Simon Boccanegra this time, and, in keeping with the cold January we are having, there was much coughing in the hall, one loud whisper from above and to our right during one act's overture "Do you want a cough drop?", and the man next to Dana Dee sleeping through much of the prologue and Act I, then roused by the beginning of applause after an aria to enthusiastic applause and "bravo"'s himself. We've had him before beside us, must be a season subscriber as well. Dana Dee figures he'd just come from work; I -- drawing on my own occasional snooze for a few seconds -- figure in the warm hall it's a rare opera-goer who doesn't nod off at some point in the early going.
My own confusion last night came from not reading the synopsis before the curtain rises (always, always! read the synopsis), so I didn't realize that 25 years had gone by between the Prologue and Act I, and therefore thought that Simon was still the upstart pirate allowing himself to be part of a plot against the doge -- as he was in the prologue -- rather than the doge being plotted against as he is in Act I and for the rest of the opera. And, from our seats in the nose bleed section (bad visuals, but best sound, I'm told by people who know)it's hard to tell two singers with similar bodyshape apart, so I had to spend a few minutes disgusted at my erroneous idea that Simon was kissing his unknown-to-him daughter. Incest at the Met, stranger things have happened.

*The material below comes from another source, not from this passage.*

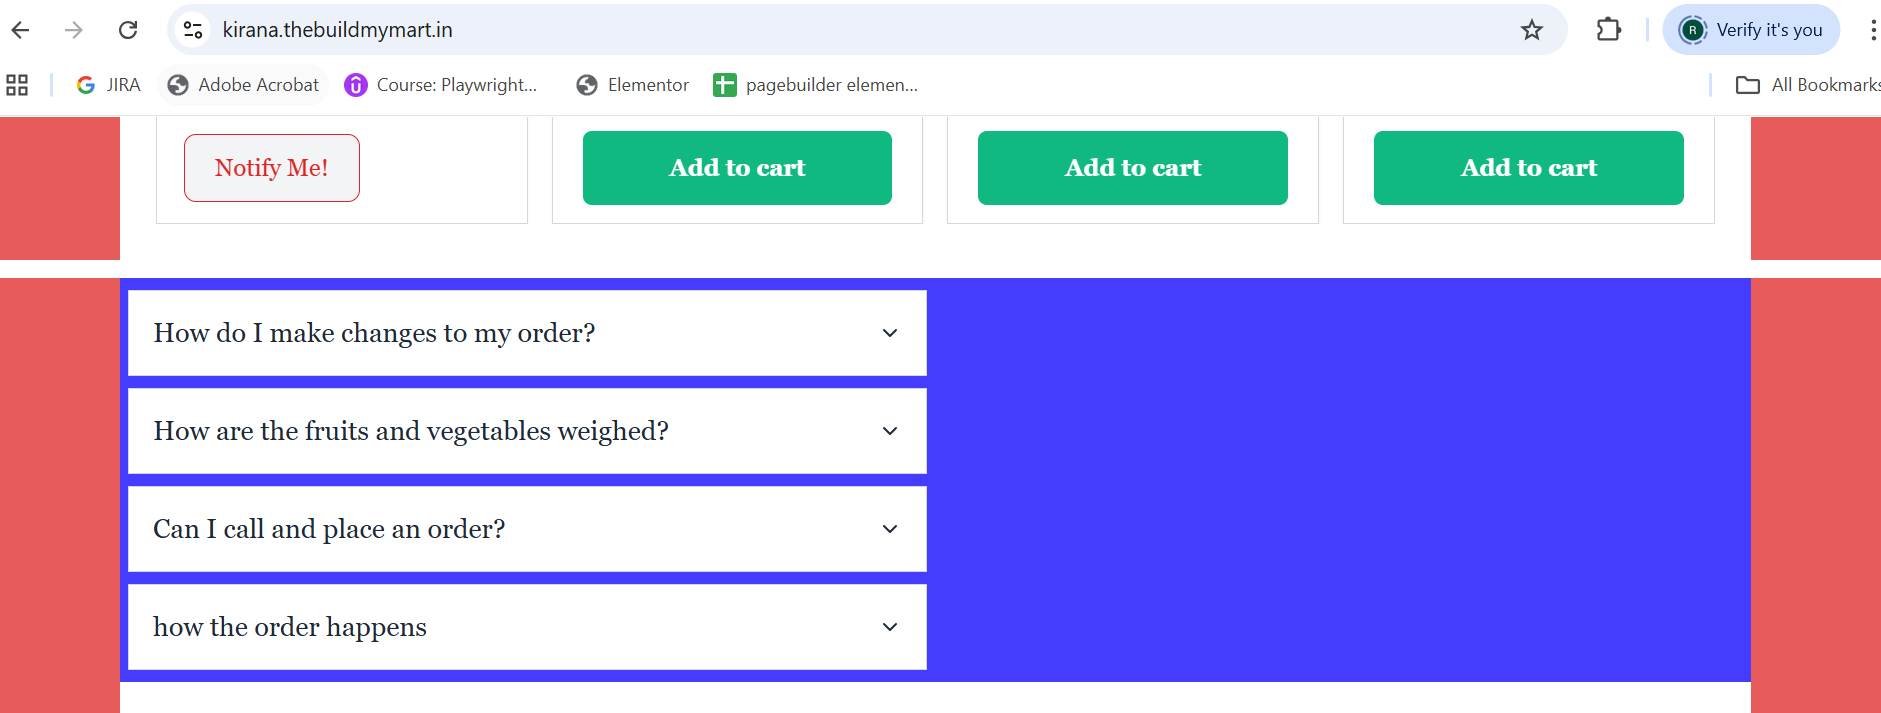Open the pagebuilder elements bookmark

Fortunately, a read of the Playbill got me straightened out at intermission and everybody stayed awake -- and coughing decreased -- for Acts 2 and 3 as the interwoven plots of Italian national identity, jealousy, double identities, and Simon's own personal history of first being a rebel against authority and then the authority, get sorted out to some excellent male singing, especially Dmitri Hvorostovsky, the baritone who sings Simon, and Ramon Vargas as Gabriele who has a showstopping (for me at least) aria in Act II. Only disappointment in the night was that James Levine, who was supposed to conduct and -- so I read -- has a special enthusiasm for this opera, was indisposed with a cold and did not conduct. This did not sit well initially with the coughing audience, which did warm to the work of Levine's substitue.